What Practical Steps Can Borrowers Take Now?

  1. Know when your current deal ends. If it is within the next six months, speak to a broker immediately.
  2. Stress-test your budget. Use our mortgage calculator to model payments at rates 1-2% higher than your current rate.
  3. Understand your loan-to-value ratio. A lower LTV gives you access to better rates. Check yours with our LTV calculator.
  4. Don't panic-lock prematurely. Rate movements during the early stages of a conflict can be volatile in both directions. Take advice before acting.
  5. Consider your overall financial resilience. If you are carrying high-interest unsecured debt alongside a mortgage, explore whether consolidation makes sense — see our debt consolidation guide.
Will an Iran war definitely push up my mortgage rate?
Not necessarily and not immediately. The impact on your mortgage rate depends on the scale of the conflict, how it affects oil prices, whether that translates into sustained inflation, and how the Bank of England and financial markets respond. A brief escalation that quickly de-escalates may have minimal lasting impact. A prolonged conflict disrupting the Strait of Hormuz would be a far more significant concern. The key variable is inflation expectations, which determine swap rates, which determine fixed mortgage pricing.
How quickly would mortgage rates change if conflict escalated?
Fixed mortgage rates can reprice within days of a significant market shock, because they are driven by swap rates, which move in real time with financial market expectations. Tracker and variable rates move more slowly, only changing when the Bank of England formally adjusts the Base Rate at a scheduled MPC meeting (held roughly every six weeks). If you are on a fixed rate that has not yet expired, you are protected for the duration of that fix regardless of what markets do.
Should I fix my mortgage now because of geopolitical uncertainty?
This depends on your personal circumstances, how long you have left on your current deal, and the rates currently available. Fixing provides certainty and protection against rate rises, but you may pay a premium for that security — and if rates fall, you would miss out on lower payments. This is exactly the kind of decision where speaking to an independent mortgage broker adds real value. They can assess the current rate environment, your risk tolerance, and your financial situation to help you make an informed choice rather than a reactive one.

The Bottom Line

Understanding the chain from geopolitical conflict to oil prices to inflation to swap rates to your mortgage does not require a degree in economics. It requires knowing that financial markets are deeply interconnected, that energy prices sit at the heart of inflation dynamics, and that mortgage rates in the UK are priced off forward-looking market expectations — not just today's headlines.

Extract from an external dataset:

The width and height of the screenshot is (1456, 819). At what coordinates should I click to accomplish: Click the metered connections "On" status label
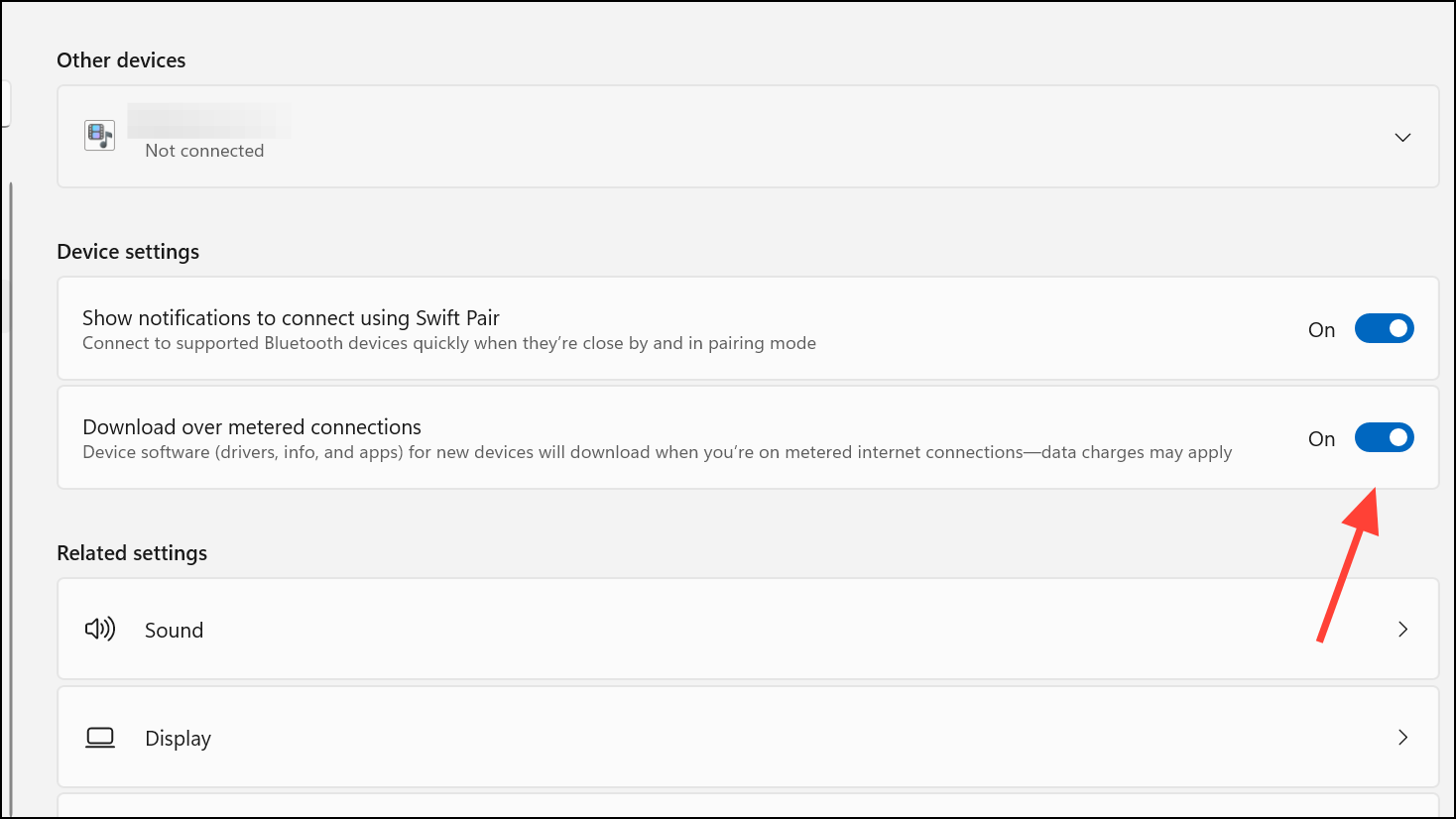point(1321,439)
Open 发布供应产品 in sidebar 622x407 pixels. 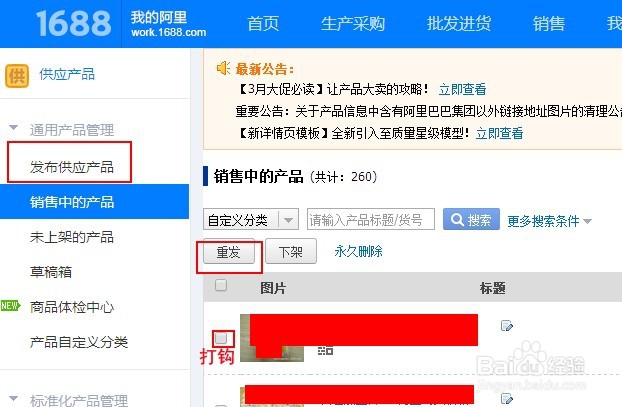coord(72,167)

The most empowering thing you can do as a borrower is to understand the mechanism, stress-test your own finances, and take advice from qualified professionals before making decisions. Markets and conflicts are unpredictable. Your financial planning does not have to be.

Written by Max Lonsdale, Founder of My Mortgage Sorted

Last updated: 29 March 2026

This article is for informational purposes only. We are not financial advisers. Always seek independent advice before making financial decisions. Your home may be repossessed if you do not keep up repayments on your mortgage.